§ **Aim of the exercise**
Arrange each line of the rows below as a JSON list of strings, one string per line, with blank lines dropped. Leave the pictures out.

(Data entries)
START
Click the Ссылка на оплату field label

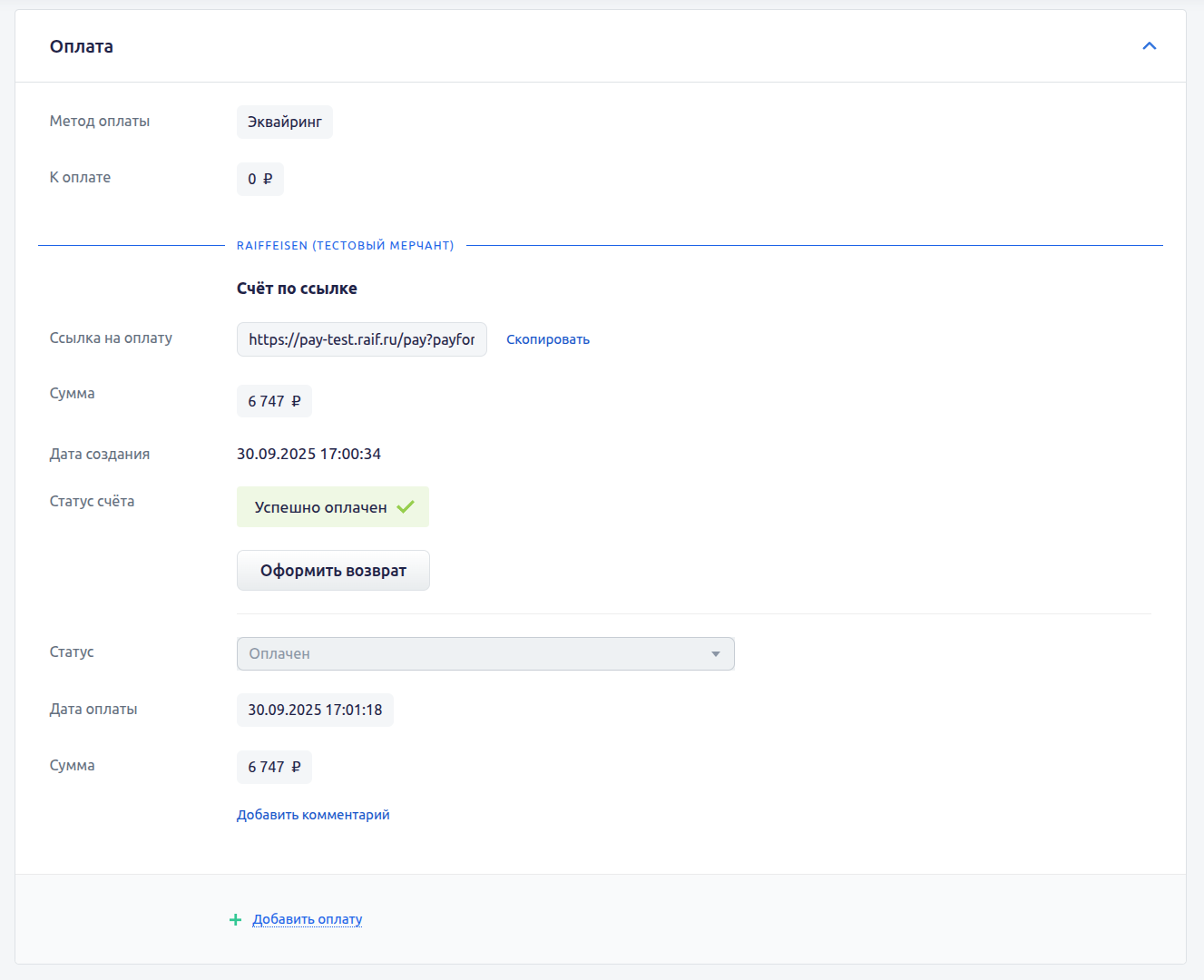tap(111, 338)
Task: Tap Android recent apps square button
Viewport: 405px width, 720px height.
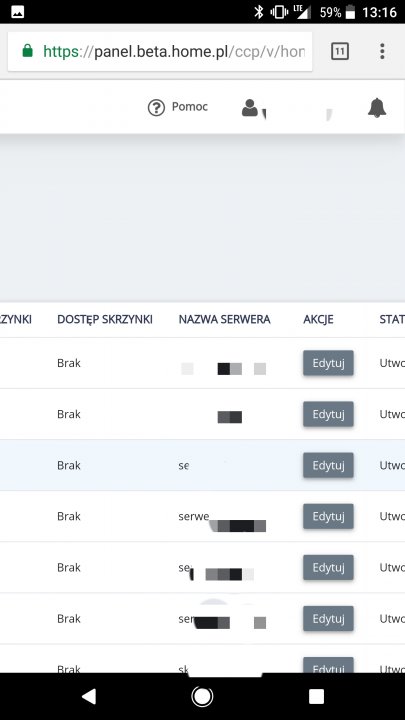Action: pyautogui.click(x=316, y=696)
END
§ **Written reply**
[
  "Click the Ссылка на оплату field label",
  "tap(111, 338)",
  "Task: Tap Android recent apps square button",
  "Viewport: 405px width, 720px height.",
  "Action: pyautogui.click(x=316, y=696)"
]